Material shown:
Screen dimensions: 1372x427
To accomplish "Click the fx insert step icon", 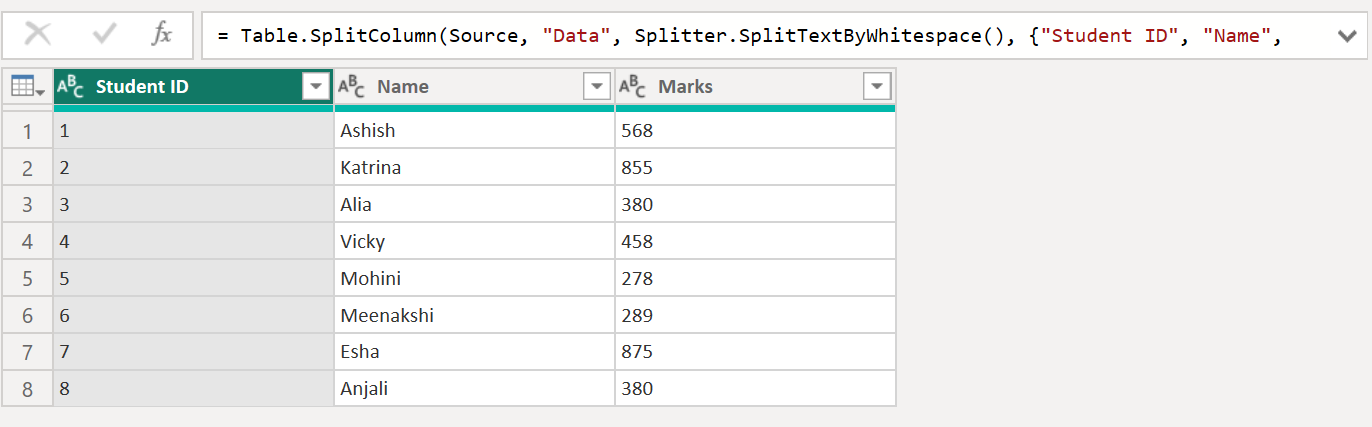I will click(x=162, y=35).
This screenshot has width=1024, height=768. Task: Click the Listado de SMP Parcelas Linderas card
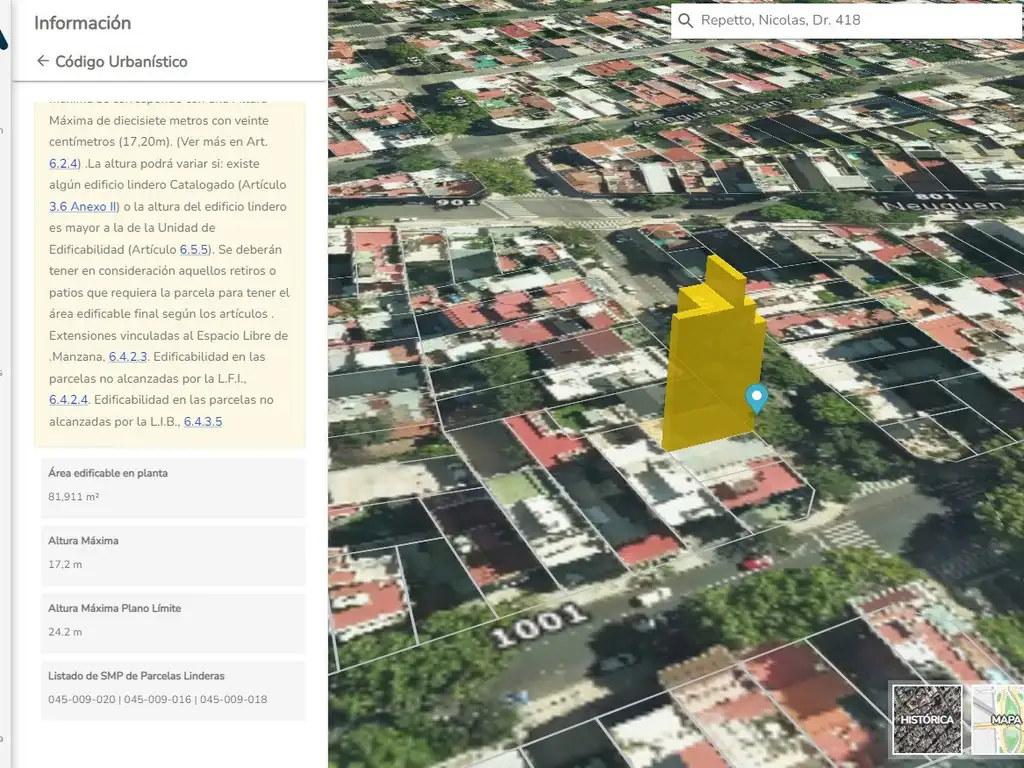[173, 688]
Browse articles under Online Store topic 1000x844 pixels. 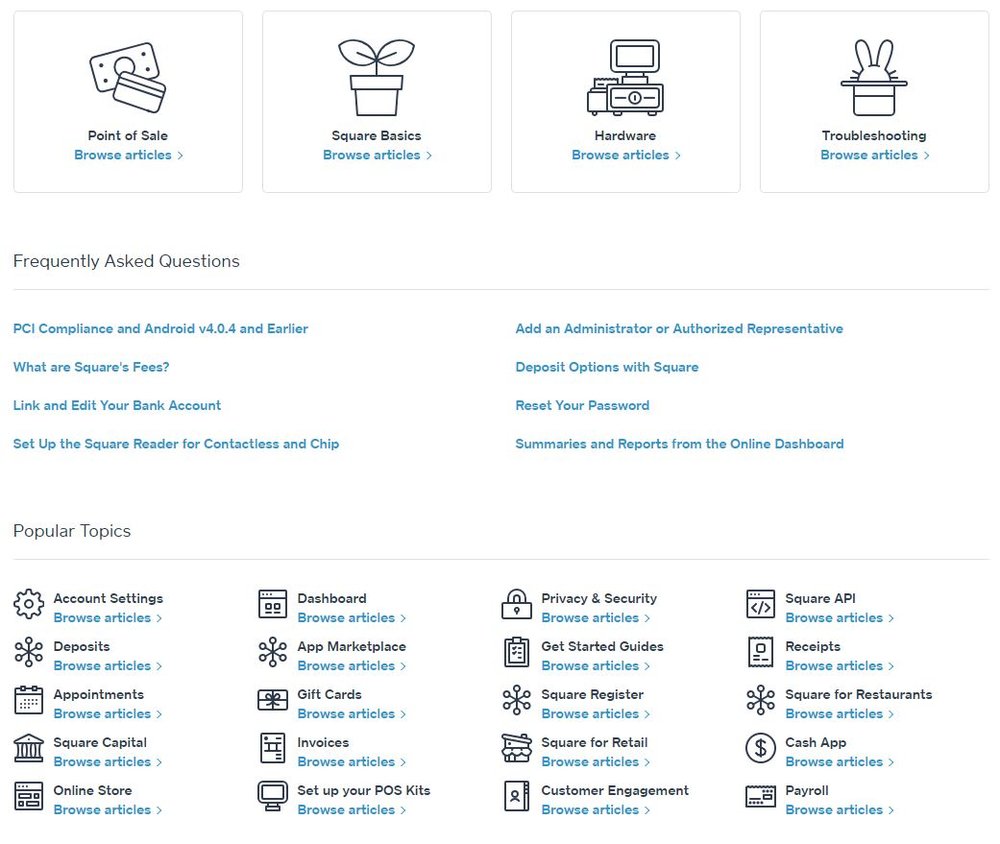[x=102, y=810]
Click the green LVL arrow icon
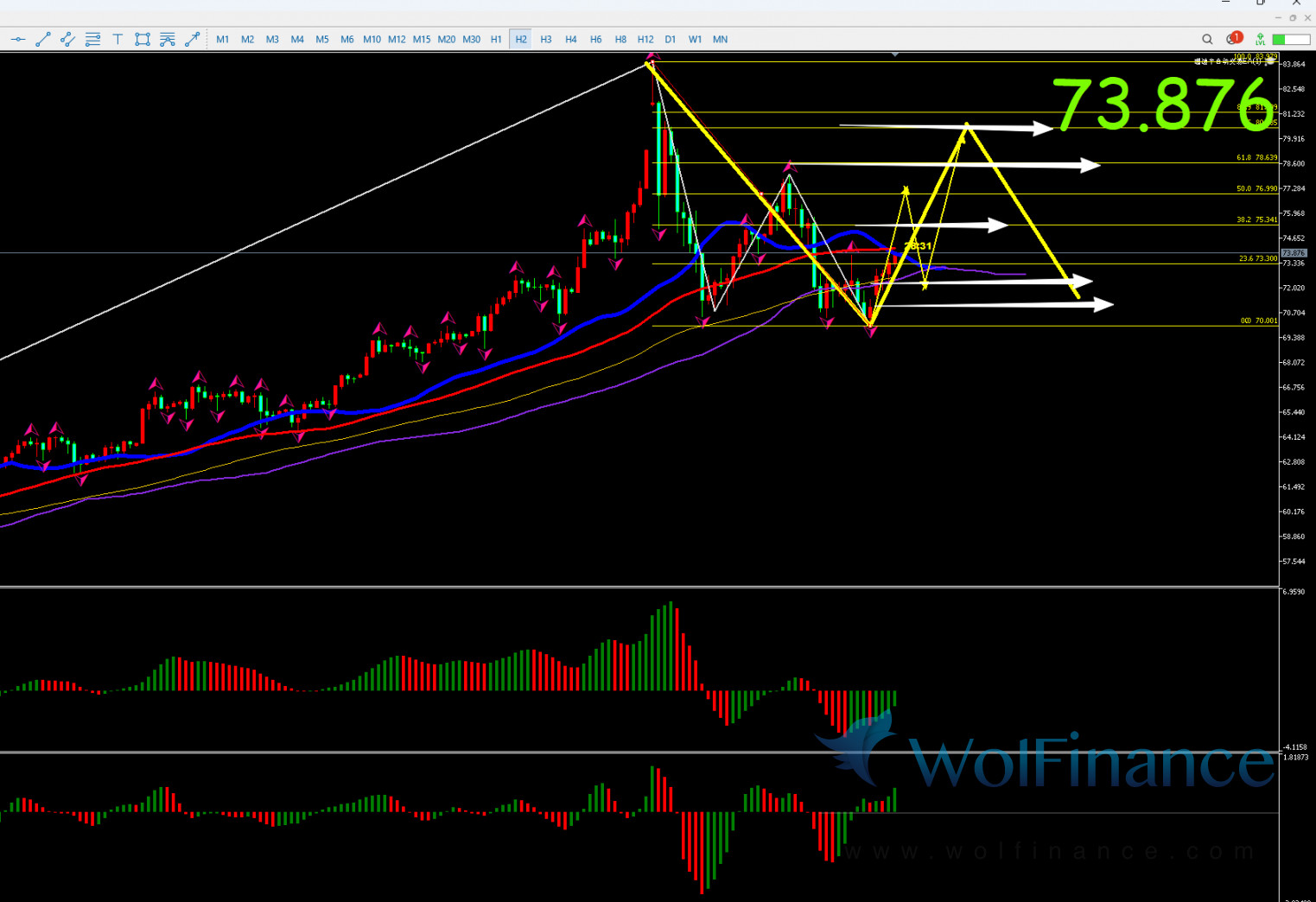The width and height of the screenshot is (1316, 902). [x=1261, y=39]
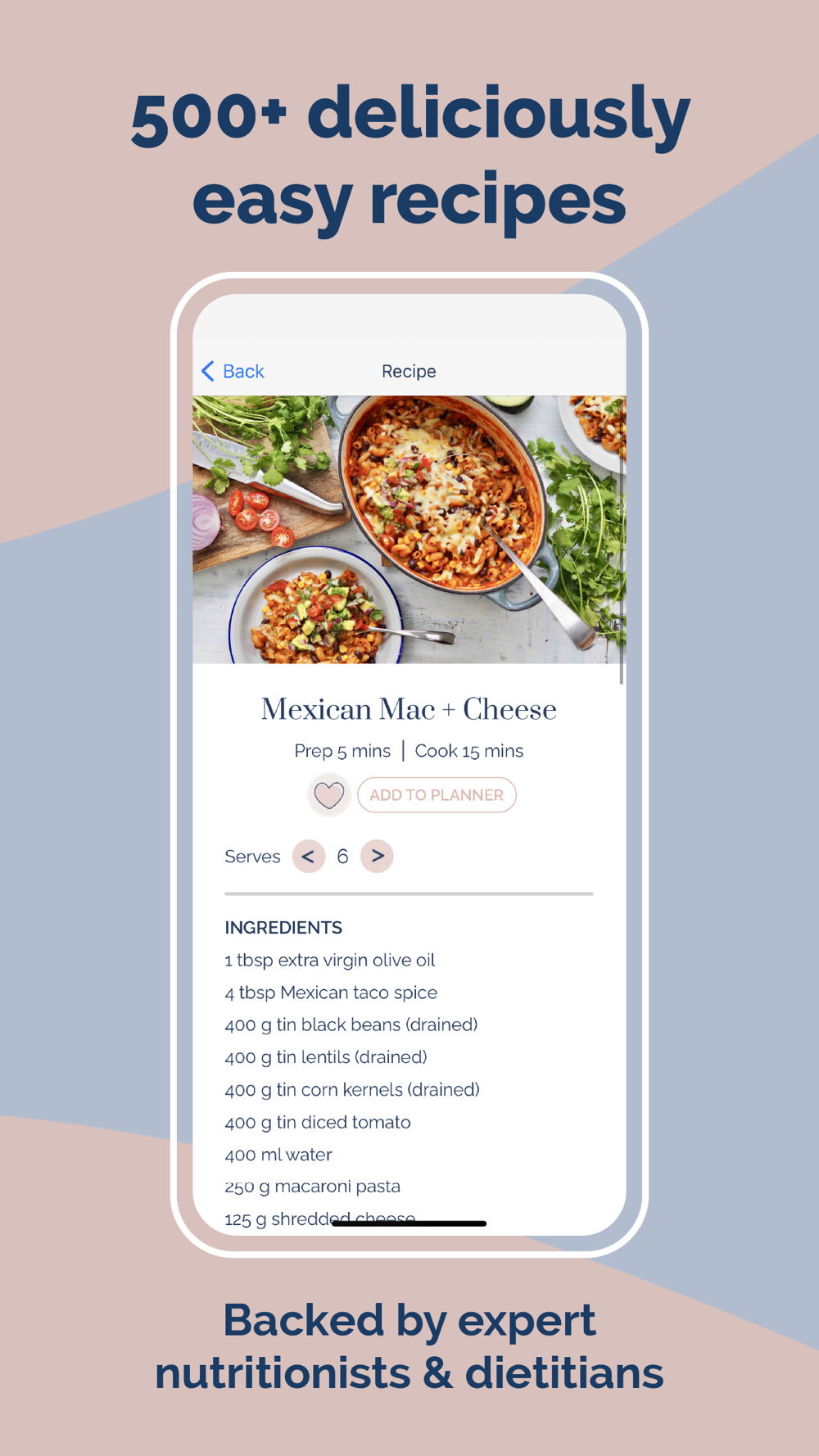This screenshot has width=819, height=1456.
Task: Tap the Back chevron arrow icon
Action: [208, 371]
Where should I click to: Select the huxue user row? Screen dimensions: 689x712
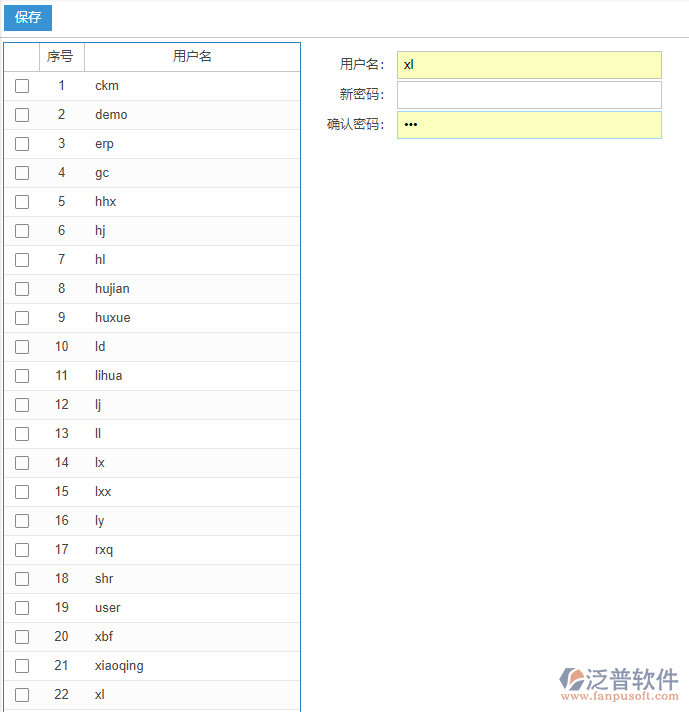coord(112,318)
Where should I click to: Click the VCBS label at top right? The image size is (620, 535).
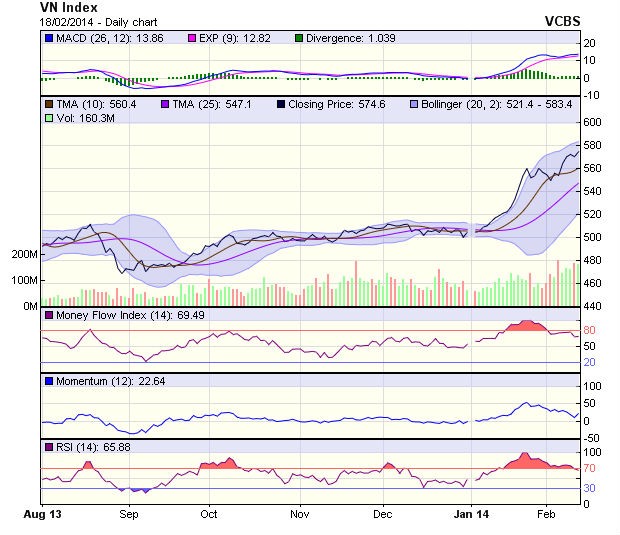[x=564, y=20]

Work to be completed: Set down only the lines running from the line with "Click the green LVL arrow icon" to the end of the entries, inclusive; omit every picture.

Result of this task:
Click the green LVL arrow icon
The width and height of the screenshot is (1316, 902). [x=1261, y=39]
This screenshot has width=819, height=1456.
Task: Tap the Back chevron arrow icon
Action: [208, 371]
Where should I click to: Select the huxue user row? Screen dimensions: 689x712
coord(112,318)
Where should I click to: Click the VCBS label at top right? The image size is (620, 535).
[x=564, y=20]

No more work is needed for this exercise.